Canada’s fledgling economic expansion took a pause in November, as gross domestic product (GDP) edged up 0.1%, following a 0.3% gain in October, Statistics Canada reported this morning.
The transportation and warehousing sector grew in line with the economy showing just a 0.1% gain in GDP. However, that was an improvement over the previous month when this sector showed no growth at all. Transportation and warehousing GDP growth has been 1.9% since September 2001, which is considerably below the overall Canadian industry average of 3.7% GDP growth for this time frame.
In regards to the overall economy’s growth, lower consumer confidence levels had a negative impact on retailers in November. Retailing activity declined 1.1%, mostly the result of a 3.5% drop in sales at new motor vehicle dealers. November marked the one-year anniversary of the introduction of zero-percent financing by the Big Three US automakers; at that time, sales surged 6.1%.
Industrial production (mining, utilities and manufacturing sectors) remained unchanged in November, as reduced electricity generation offset gains in mining and manufacturing. Industrial production growth has been muted since a 1.5% surge in July. Comparable US statistics on industrial production showed an increase of 0.1%, as a surge in motor vehicle production led to the first monthly increase since July.
Output from the Canadian mining and oil and gas sector increased 0.9%, as higher crude oil and natural gas prices drove exploration activity up 9.2% in November. However, drilling and rigging activity levels were almost 10% below November 2001 levels. Exploration and drilling budgets had been cut in 2002 in anticipation of low energy prices. Meanwhile, oil and gas output declined 0.5% as a result of lower production of synthetic oil. Production from Canadian mines expanded significantly in October and November, after declining for much of 2002, as a number of mines re-opened after closures earlier in the year.

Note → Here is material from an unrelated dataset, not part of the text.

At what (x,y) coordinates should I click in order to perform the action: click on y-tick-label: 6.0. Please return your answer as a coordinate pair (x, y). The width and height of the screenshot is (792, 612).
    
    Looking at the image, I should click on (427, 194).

Manufacturing output changed little (+0.1%), as gains by non-durable goods manufacturers were offset by declines of durable goods manufacturers. Increases by producers of concrete, cement, paper products, wood products, chemicals, plastics and rubber products were offset by lower production of transportation equipment, computer and electronic products, fabricated metal products and furniture. Lower production of computers and telecommunications equipment continued to reduce the output of the information and communication technologies (ICT) manufacturing sector. ICT manufacturing declined 1.1% in November, the second consecutive monthly decline.
Manufacturers of transportation equipment pared back production a further 0.8% in November, the third consecutive monthly decrease. Manufacturers of motor vehicles and heavy trucks cut output 5.6% in an attempt to reduce rising inventories as the North American market for new motor vehicle sales cooled down in recent months. Meanwhile, motor vehicle parts production expanded 2.8%, mainly the result of added capacity. Fabricators of aerospace products and parts reduced production a further 0.9%, as anaemic demand since September 2001 for air travel continued to have a negative impact on this industry.
Sawmill producers decreased output slightly in November; however, output levels in this industry were 17% higher than in November 2001. Over the past 12 months, sawmill production peaked in April 2002 – the month before the United States imposed countervailing and anti-dumping duties averaging 27.2%. Lumber exports fell slightly in November after surging 7.3% in October, mirroring the production data. Since the imposition of the duties, sawmill producers have ramped up production in an attempt to reduce unit costs. Lumber prices, as a result, have fallen dramatically because of excess supply. A strong North American new-housing market has boded well for manufacturers of value-added wood products. Producers of veneer and plywood, structural wood products, windows and doors have all reported significant gains in output since the start of this latest housing boom in mid-2001.